In 4.9 you can use numeric tos values with ping -T or nc -T.

In 5.0 you can use numeric values or symbolic names with
ping -T, nc -T, or traceroute -t.

There is also support for setting/clearing tos bits in PF, but
this will be per-state, you can't just set this on empty ACKs.



Re: altq on a variable bandwidth interface

2011-11-23 Thread Henning Brauer
* Jussi Peltola pe...@pelzi.net [2011-11-20 04:09]:
 On Sat, Nov 19, 2011 at 08:58:46PM -0500, quartz wrote:
  is there a way to set up altq+priq on an internet connection with highly
  variable/unknown bandwidth?
  
  I'd like to create a simple one layer queue system that prioritizes empty
  ACKs over anything else (always, all the time, no matter the load or
  congestion). it looks like priq is the way to do this, but all the
  documentation I can find seems to say you have to type in a hard number,
  which won't work for my case.
  
 This is usually impossible. The packets get re-queued in the modem or
 whatever device is next to the choke point, and any prioritization you
 configure becomes useless. Typically the only way around it is to send
 at a rate slightly lower than the choke point bandwidth, so the buffer
 of the modem never starts to get utilized. If the bandwidth is variable,
 you're screwed.

this is not true for simple priority queueing. it just reorders the
packets. the modem is not supposed to, so your higher priority packets
still go out before the later sent lower priority ones.

however and admittedly:
the effect of simple priority queueing isn't all that drastic since
your machine only reorders within the packets it has in flight at the
given moment (few less even).
the combo of the extra buffer and the lower bandwidth link further
down the road minimizes the effects - foremost when there is congestion
on that slower link. 

-- 
Henning Brauer, h...@bsws.de, henn...@openbsd.org
BS Web Services, http://bsws.de, Full-Service ISP
Secure Hosting, Mail and DNS Services. Dedicated Servers, Root to Fully Managed
Henning Brauer Consulting, http://henningbrauer.com/



altq on a variable bandwidth interface

2011-11-19 Thread quartz
is there a way to set up altq+priq on an internet connection with highly
variable/unknown bandwidth?

I'd like to create a simple one layer queue system that prioritizes empty
ACKs over anything else (always, all the time, no matter the load or
congestion). it looks like priq is the way to do this, but all the
documentation I can find seems to say you have to type in a hard number,
which won't work for my case.



Re: altq on a variable bandwidth interface

2011-11-19 Thread Jussi Peltola
On Sat, Nov 19, 2011 at 08:58:46PM -0500, quartz wrote:
 is there a way to set up altq+priq on an internet connection with highly
 variable/unknown bandwidth?
 
 I'd like to create a simple one layer queue system that prioritizes empty
 ACKs over anything else (always, all the time, no matter the load or
 congestion). it looks like priq is the way to do this, but all the
 documentation I can find seems to say you have to type in a hard number,
 which won't work for my case.
 
This is usually impossible. The packets get re-queued in the modem or
whatever device is next to the choke point, and any prioritization you
configure becomes useless. Typically the only way around it is to send
at a rate slightly lower than the choke point bandwidth, so the buffer
of the modem never starts to get utilized. If the bandwidth is variable,
you're screwed.

You can try if your modem or other device supports DiffServ or 802.1q
priority tags. Some DSL modems do, which helps - DSL has an extra perk
of the extra headers causing more overhead for small packets, so you
need a shaper that can account for that, or you need to configure the
max rate lower than what the line is capable of with large packets.

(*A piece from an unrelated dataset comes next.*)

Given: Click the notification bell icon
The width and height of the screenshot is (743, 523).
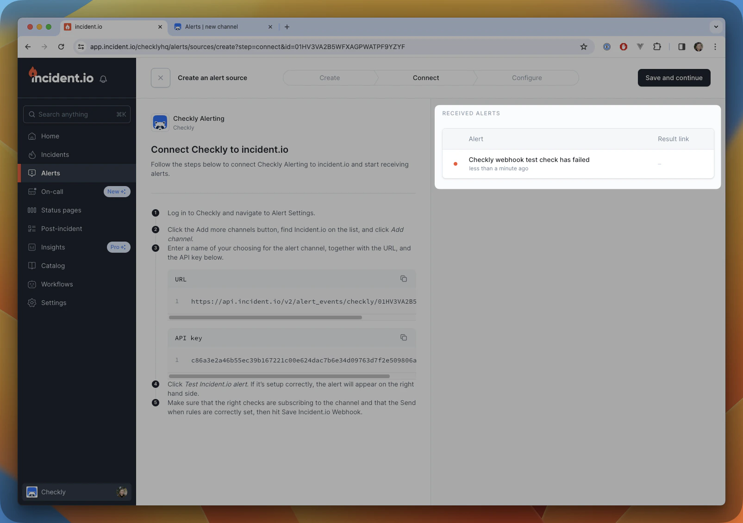Looking at the screenshot, I should 103,79.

Re: altq on a variable bandwidth interface

2011-11-19 Thread quartz
 The packets get re-queued in the modem or
 whatever device is next to the choke point, and any prioritization you
 configure becomes useless.

yeah, I hadn't really thought of it that way, but that makes sense.

 You can try if your modem or other device

it's an optical terminal connected to a fiber line in this case, if that
helps any.

supports DiffServ or 802.1q
 priority tags.

by any chance, is there a utility that comes with 4.9 release or through
the ports tree that can use to test this easily?